With a dumbbell in each hand, hold the weights just outside your shoulders with your wrists rotated so that your palms face forward and your elbows are positioned directly below your hands. Press the dumbbells upward until your arms are fully extended. The weights should touch at the top. Slowly lower the weights back to starting position to complete the rep and then repeat.

Dumbbell Lateral Raise

With a dumbbell in each hand, stand tall with your arms down by your sides and your wrists rotated so that your palms face the outside of your thighs. Allowing just a slight bend in the elbows, raise your arms up and out to your sides until they reach shoulder height. Lower the weights to complete the rep and then repeat.

Front Plate Raise

Stand and hold a single weighted plate with both hands. Hold the weight down at the front of your upper thighs. Keeping your arms straight, lift the plate upward and forward until it becomes level with your shoulders. Slowly lower the plate back to your thighs to complete the rep and then repeat.

Dumbbell Flat Bench Rear-Delt Raise

Set an adjustable bench to a 45-degree incline. With a dumbbell in each hand, lay face forward on the bench with your feet firmly on the floor. Allow your arms to hang down toward the floor and rotate your wrists so that your palms face each other.
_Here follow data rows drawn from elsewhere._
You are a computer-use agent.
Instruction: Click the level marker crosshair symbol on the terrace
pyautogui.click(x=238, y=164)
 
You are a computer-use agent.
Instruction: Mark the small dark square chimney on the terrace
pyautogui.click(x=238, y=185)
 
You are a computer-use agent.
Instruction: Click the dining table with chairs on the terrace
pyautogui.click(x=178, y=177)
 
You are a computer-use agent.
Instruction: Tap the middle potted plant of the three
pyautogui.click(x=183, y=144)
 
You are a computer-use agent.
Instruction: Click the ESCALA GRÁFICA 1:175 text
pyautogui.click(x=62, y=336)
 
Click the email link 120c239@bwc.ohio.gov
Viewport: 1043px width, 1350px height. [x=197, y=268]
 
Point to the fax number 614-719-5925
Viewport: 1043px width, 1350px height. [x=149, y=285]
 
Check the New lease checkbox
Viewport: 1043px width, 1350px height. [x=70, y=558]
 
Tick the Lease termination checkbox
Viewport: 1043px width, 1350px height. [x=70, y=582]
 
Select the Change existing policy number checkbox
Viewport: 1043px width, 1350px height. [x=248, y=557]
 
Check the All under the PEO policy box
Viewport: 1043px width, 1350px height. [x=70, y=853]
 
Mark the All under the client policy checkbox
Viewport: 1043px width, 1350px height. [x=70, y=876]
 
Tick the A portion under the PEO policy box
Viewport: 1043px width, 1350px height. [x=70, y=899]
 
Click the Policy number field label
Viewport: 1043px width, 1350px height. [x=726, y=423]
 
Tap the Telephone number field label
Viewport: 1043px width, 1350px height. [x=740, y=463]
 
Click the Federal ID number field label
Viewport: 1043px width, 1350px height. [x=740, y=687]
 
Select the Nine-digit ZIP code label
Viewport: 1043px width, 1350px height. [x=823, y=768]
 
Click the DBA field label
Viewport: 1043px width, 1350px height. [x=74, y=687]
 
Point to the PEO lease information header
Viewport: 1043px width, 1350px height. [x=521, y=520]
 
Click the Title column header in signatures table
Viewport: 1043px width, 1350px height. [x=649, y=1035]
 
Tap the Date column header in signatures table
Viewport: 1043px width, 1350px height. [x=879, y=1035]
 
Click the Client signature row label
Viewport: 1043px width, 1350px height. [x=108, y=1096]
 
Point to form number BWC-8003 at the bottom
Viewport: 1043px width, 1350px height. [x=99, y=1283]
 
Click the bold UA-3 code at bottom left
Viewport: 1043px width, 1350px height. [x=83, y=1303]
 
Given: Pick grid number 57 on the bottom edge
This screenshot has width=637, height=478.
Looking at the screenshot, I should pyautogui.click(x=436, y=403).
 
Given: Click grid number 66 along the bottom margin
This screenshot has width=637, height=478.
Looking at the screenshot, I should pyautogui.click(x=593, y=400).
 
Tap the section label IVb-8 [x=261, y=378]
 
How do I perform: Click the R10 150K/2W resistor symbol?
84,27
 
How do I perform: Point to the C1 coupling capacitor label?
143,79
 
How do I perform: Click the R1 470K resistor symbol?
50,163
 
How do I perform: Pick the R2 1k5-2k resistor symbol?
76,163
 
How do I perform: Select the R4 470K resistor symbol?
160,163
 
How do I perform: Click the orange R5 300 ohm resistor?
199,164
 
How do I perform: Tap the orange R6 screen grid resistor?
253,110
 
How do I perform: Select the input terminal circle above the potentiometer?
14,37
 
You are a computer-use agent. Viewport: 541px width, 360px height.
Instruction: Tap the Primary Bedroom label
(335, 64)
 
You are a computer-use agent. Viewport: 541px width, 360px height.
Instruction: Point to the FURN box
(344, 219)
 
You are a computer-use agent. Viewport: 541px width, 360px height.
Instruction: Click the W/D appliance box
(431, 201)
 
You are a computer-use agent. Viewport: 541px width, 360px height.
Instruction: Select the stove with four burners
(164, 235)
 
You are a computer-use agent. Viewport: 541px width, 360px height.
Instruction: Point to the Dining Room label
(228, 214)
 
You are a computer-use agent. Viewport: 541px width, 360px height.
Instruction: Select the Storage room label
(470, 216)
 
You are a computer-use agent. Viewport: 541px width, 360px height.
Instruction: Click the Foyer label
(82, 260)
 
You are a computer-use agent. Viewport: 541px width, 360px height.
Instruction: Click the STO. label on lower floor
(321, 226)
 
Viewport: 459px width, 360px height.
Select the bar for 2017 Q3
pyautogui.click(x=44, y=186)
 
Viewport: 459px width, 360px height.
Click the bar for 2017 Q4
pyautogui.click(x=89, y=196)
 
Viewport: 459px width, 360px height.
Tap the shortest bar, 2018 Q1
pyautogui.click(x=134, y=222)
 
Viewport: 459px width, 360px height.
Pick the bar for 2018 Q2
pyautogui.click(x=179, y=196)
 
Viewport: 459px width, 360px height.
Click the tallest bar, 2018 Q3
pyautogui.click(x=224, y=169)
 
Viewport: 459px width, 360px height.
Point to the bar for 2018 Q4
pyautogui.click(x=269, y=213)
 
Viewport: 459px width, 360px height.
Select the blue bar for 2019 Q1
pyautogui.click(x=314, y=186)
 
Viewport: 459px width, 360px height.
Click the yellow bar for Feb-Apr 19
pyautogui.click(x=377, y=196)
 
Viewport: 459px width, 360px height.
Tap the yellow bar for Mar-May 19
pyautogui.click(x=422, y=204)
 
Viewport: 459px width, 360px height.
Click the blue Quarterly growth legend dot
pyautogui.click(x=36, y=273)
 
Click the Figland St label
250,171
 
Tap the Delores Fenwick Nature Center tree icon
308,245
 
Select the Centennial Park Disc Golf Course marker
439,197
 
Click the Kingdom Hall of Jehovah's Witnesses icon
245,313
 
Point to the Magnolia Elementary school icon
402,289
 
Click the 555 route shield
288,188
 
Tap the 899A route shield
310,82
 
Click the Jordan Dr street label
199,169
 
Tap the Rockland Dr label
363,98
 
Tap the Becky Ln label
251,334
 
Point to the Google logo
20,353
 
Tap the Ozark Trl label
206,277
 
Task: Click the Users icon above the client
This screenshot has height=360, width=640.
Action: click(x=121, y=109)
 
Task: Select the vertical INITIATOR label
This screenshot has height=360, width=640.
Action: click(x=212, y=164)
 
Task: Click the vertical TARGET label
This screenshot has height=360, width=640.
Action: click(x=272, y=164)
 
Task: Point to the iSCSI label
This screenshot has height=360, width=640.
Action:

Keeping your arms primarily straight, lift the weights up and outward until your arms are parallel to the floor. Slowly lower the weights back to starting position and then repeat.

Top Your Workout Off with a "Finisher": Ensure Deltoid Fatigue

Add a "finisher" to your workout to add volume to your session and further encourage muscle building. Select a relatively light pair of dumbbells - think 5 pounds. Complete 15 reps each of lateral raise, front raise and shoulder press, moving from one to the next without any rest.